EBRI Issue Brief

Rationing: Resource Allocation in the Current Health Care Delivery System

Nov 1, 1992 30  pages

Summary

  • Using a broad definition of rationing to include any mechanism that allocates health care resources, this Issue Brief examines the health care system along two dimensions: what differences exist in the utilization of health care services and who makes the decisions that create these differences. It finds that similar people are given different treatments as a result of decisions made by others.
  • Proposals to reform the health care system implicitly or explicitly alter the way decisions are made on how health care services are rationed. The current system allocates health care services in a number of ways: by ability to pay, by physicians and hospitals, and by government decree.

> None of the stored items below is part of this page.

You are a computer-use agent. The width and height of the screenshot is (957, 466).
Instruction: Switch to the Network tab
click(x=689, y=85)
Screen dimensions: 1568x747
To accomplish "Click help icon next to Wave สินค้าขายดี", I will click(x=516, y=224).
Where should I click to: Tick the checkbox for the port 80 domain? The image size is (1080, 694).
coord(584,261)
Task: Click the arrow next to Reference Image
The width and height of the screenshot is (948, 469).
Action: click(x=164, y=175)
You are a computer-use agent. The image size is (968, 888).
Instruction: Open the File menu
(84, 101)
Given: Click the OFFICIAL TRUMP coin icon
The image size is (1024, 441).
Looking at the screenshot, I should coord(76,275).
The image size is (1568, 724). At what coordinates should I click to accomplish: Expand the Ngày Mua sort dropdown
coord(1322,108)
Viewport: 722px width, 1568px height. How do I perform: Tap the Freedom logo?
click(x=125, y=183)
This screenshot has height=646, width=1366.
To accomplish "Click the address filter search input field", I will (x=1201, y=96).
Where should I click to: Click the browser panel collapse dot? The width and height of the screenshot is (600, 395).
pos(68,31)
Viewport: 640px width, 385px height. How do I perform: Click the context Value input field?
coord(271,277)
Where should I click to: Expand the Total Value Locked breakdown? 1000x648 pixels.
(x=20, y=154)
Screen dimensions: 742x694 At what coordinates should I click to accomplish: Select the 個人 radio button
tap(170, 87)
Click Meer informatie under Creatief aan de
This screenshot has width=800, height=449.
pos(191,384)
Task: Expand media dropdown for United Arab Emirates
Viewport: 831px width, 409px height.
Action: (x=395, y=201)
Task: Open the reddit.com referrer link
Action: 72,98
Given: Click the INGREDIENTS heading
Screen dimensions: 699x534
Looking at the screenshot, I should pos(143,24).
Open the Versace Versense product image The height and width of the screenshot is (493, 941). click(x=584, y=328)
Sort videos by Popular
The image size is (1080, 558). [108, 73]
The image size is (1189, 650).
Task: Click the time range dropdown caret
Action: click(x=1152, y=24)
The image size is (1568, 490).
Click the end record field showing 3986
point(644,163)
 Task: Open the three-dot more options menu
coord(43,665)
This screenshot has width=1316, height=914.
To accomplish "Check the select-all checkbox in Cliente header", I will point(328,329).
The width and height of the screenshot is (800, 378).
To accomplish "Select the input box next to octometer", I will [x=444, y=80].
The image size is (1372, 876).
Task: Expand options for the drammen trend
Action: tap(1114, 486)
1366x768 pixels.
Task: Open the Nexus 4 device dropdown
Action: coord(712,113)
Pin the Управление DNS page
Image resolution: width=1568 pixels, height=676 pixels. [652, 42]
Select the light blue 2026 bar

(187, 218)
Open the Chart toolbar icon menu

Understanding rationing as it currently exists is critical to making informed choices on the future of the health care delivery system.
  • The U.S. health care delivery system has a number of characteristics that limit the market's ability to allocate resources efficiently or equitably. Income is one of the most important determinants in rationing health care services, but even individuals with relatively high incomes face some constraints on their choice of health plans.
  • There are large differences in the way health care is rationed by type of health insurance coverage, characteristics of the local health care market, provider type, and employment situation.
  • There are many decision makers in the health care delivery system, but decisions on the consumption of health care services—unlike decisions in other markets—are not primarily being made by the consumers of these services. Health care cost inflation has led to changes in the way health care is financed in both the public and private sectors. As a result, the choices available to consumers are constrained not only by income but also by employers, insurers, providers, and government regulators.
  • Much of the debate on health care reform has centered on the notion that efforts to increase access to care and control costs may lead to health care rationing. However, we are rationing health care resources in our present health care system. More appropriately, the debate should focus on the mechanism for allocating health care resources and the tension between individual decision making and social objectives. This Issue Brief provides a basis for that discussion.